Action item: Every record must come back exactly as given.
Data Start Marker
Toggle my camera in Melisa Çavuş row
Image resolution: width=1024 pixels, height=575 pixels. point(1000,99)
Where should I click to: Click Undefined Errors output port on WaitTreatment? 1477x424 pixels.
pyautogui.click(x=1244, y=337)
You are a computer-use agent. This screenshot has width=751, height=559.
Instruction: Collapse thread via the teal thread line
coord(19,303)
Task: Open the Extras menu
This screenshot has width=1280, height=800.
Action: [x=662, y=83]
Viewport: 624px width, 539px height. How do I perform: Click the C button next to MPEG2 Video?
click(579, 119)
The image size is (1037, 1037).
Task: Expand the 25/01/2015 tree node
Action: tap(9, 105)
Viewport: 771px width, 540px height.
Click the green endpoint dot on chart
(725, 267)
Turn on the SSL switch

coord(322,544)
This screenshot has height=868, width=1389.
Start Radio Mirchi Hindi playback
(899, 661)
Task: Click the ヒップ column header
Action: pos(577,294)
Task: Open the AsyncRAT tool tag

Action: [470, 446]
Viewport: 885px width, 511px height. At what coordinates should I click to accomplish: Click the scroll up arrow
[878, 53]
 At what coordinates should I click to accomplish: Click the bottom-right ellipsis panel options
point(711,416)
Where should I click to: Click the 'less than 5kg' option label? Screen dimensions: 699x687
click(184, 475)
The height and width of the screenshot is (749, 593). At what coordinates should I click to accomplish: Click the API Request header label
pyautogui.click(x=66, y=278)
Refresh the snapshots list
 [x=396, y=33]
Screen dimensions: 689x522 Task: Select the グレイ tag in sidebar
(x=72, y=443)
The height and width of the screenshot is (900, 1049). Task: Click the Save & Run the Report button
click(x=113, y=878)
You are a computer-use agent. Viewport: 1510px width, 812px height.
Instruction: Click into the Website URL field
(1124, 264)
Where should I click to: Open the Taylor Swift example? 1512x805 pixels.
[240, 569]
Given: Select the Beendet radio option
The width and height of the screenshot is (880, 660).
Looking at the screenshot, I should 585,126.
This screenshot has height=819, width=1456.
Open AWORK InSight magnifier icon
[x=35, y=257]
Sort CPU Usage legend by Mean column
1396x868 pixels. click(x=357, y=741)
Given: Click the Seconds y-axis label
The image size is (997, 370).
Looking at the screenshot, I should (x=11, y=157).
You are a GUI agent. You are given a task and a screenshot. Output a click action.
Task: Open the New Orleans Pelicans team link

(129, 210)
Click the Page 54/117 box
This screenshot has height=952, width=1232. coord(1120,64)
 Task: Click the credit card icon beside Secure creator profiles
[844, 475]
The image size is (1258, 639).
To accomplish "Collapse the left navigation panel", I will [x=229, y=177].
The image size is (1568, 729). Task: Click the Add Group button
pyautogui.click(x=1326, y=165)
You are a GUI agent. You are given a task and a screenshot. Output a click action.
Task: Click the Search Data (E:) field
Data End Marker
Response to this task:
Toggle my camera in Melisa Çavuş row
Image resolution: width=1024 pixels, height=575 pixels. point(1000,99)
Where should I click to: Click Undefined Errors output port on WaitTreatment? 1477x424 pixels.
pyautogui.click(x=1244, y=337)
You are a computer-use agent. This screenshot has width=751, height=559.
Instruction: Collapse thread via the teal thread line
coord(19,303)
Task: Open the Extras menu
This screenshot has width=1280, height=800.
Action: [x=662, y=83]
Viewport: 624px width, 539px height. How do I perform: Click the C button next to MPEG2 Video?
click(579, 119)
The image size is (1037, 1037).
Task: Expand the 25/01/2015 tree node
Action: tap(9, 105)
Viewport: 771px width, 540px height.
Click the green endpoint dot on chart
(725, 267)
Turn on the SSL switch

coord(322,544)
This screenshot has height=868, width=1389.
Start Radio Mirchi Hindi playback
(899, 661)
Task: Click the ヒップ column header
Action: pos(577,294)
Task: Open the AsyncRAT tool tag

Action: [470, 446]
Viewport: 885px width, 511px height. At what coordinates should I click to accomplish: Click the scroll up arrow
[878, 53]
 At what coordinates should I click to accomplish: Click the bottom-right ellipsis panel options
point(711,416)
Where should I click to: Click the 'less than 5kg' option label? Screen dimensions: 699x687
click(184, 475)
The height and width of the screenshot is (749, 593). At what coordinates should I click to accomplish: Click the API Request header label
pyautogui.click(x=66, y=278)
Refresh the snapshots list
 [x=396, y=33]
Screen dimensions: 689x522 Task: Select the グレイ tag in sidebar
(x=72, y=443)
The height and width of the screenshot is (900, 1049). Task: Click the Save & Run the Report button
click(x=113, y=878)
You are a computer-use agent. Viewport: 1510px width, 812px height.
Instruction: Click into the Website URL field
(1124, 264)
Where should I click to: Open the Taylor Swift example? 1512x805 pixels.
[240, 569]
Given: Select the Beendet radio option
The width and height of the screenshot is (880, 660).
Looking at the screenshot, I should 585,126.
This screenshot has height=819, width=1456.
Open AWORK InSight magnifier icon
[x=35, y=257]
Sort CPU Usage legend by Mean column
1396x868 pixels. click(x=357, y=741)
Given: Click the Seconds y-axis label
The image size is (997, 370).
Looking at the screenshot, I should (x=11, y=157).
You are a GUI agent. You are given a task and a screenshot. Output a click action.
Task: Open the New Orleans Pelicans team link

(129, 210)
Click the Page 54/117 box
This screenshot has height=952, width=1232. coord(1120,64)
 Task: Click the credit card icon beside Secure creator profiles
[844, 475]
The image size is (1258, 639).
To accomplish "Collapse the left navigation panel", I will [x=229, y=177].
The image size is (1568, 729). Task: Click the Add Group button
pyautogui.click(x=1326, y=165)
You are a GUI agent. You are given a task and a screenshot. Output a click action.
Task: Click the Search Data (E:) field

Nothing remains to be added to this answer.